More information on Spinal Muscular Atrophy is available at http://www.ncbi.nlm.nih.gov/books/NBK1352/.
SALSA MLPA Probemix P460 SMA (Silent) Carrier is CE-marked for in vitro diagnostic (IVD) use.
This assay is for research use only (RUO) in all other territories.
SALSA Reference Selection & Binning DNA SD084 is an artificial DNA sample with a signal for all probes in the P460 SMA (Silent) Carrier probemix. It has two distinct functions:
SD084 cannot be used as a reference sample after the initial selection of suitable reference samples from your own sample collection, and cannot be used to quantify the signals of mutation-specific probes.
A vial of SD084 is included with every order of the P460 SMA (Silent) Carrier probemix, but it is possible to order additional vials separately.
For more information, see the product description.
A general SALSA MLPA Reagent Kit is required for MLPA experiments (to be ordered separately).
A vial is included with every order of this probemix, but additional vials can also be purchased separately.
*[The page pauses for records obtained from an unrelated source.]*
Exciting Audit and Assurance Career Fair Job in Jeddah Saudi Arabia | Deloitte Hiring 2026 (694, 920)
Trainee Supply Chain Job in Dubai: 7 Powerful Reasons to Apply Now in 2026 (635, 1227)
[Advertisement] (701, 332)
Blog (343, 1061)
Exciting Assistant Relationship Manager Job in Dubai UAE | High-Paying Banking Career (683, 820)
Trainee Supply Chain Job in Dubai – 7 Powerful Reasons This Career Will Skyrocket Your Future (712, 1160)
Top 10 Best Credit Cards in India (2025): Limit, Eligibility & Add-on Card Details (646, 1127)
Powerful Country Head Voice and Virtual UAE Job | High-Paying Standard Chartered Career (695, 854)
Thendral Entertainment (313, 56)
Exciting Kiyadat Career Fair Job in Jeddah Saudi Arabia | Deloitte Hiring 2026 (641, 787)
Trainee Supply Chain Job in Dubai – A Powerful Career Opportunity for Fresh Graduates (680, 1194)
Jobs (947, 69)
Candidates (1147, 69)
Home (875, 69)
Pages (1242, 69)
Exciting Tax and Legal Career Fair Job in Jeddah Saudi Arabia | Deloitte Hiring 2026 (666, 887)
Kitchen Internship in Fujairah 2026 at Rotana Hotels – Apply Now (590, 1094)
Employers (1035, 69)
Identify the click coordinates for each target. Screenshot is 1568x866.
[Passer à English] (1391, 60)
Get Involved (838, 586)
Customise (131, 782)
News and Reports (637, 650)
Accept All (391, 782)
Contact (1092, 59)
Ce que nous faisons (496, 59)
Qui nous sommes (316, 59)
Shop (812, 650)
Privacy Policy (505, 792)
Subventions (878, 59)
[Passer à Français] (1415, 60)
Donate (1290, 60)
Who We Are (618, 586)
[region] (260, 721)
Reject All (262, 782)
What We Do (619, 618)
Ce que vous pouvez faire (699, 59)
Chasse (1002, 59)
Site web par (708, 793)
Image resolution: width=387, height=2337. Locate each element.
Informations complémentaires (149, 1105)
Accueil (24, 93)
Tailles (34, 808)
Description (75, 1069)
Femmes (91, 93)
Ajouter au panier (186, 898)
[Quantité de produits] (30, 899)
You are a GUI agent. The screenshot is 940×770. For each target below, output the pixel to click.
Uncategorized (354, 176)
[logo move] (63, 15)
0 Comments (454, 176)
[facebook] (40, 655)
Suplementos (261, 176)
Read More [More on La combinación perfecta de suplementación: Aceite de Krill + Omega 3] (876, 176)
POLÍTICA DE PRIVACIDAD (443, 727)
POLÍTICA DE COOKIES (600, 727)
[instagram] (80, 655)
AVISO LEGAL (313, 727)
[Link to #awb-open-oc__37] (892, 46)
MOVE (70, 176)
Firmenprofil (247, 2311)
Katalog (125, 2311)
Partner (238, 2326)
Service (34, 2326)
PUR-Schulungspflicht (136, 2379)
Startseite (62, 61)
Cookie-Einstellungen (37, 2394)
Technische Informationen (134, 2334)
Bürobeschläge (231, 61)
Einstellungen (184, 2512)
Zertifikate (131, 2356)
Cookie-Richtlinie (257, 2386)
Inclusion of a positive sample is usually not required, but can be useful for the analysis of your experiments. MRC Holland has very limited access to positive samples and cannot supply such samples. We recommend using positive samples from your own collection. Alternatively, you can use positive samples from an online biorepository, such as the Coriell Institute.
The commercially available positive samples below have been tested with the current (A1) version of this product and have been shown to produce useful results.
Coriell Sample ID | Copy Number | ||||
---|---|---|---|---|---|
SMN1 exon 7 | SMN1 exon 8 | SMN2 exon 7 | SMN1 g.27134T>G | SMN1 g.27706-27707delAT | |
NA00232 | 0 | 0 | 2 | 0 | 0 |
NA03815 | 1 | 1 | 1 | 0 | 0 |
HG01773 | 1 | 1 | 4* | 0 | 0 |
NA19984 | 2 | 2 | 1 | 1 | 1 |
NA20294 | 3 | 3 | 1 | 1 | 1 |
HG02882 | 3 | 3 | 1 | 2 | 2 |
NA19235 | 4 | 4 | 0 | 3 | 3 |
* SMN2 probes in this probemix cannot reliably distinguish between 4 or more copies. The indicated copy numbers have been validated using SALSA MLPA Probemix P021 SMA.
A large set of additional potentially useful positive control samples can be found on the product page of SALSA MLPA Probemix P021 SMA or in Prior et al. (2021).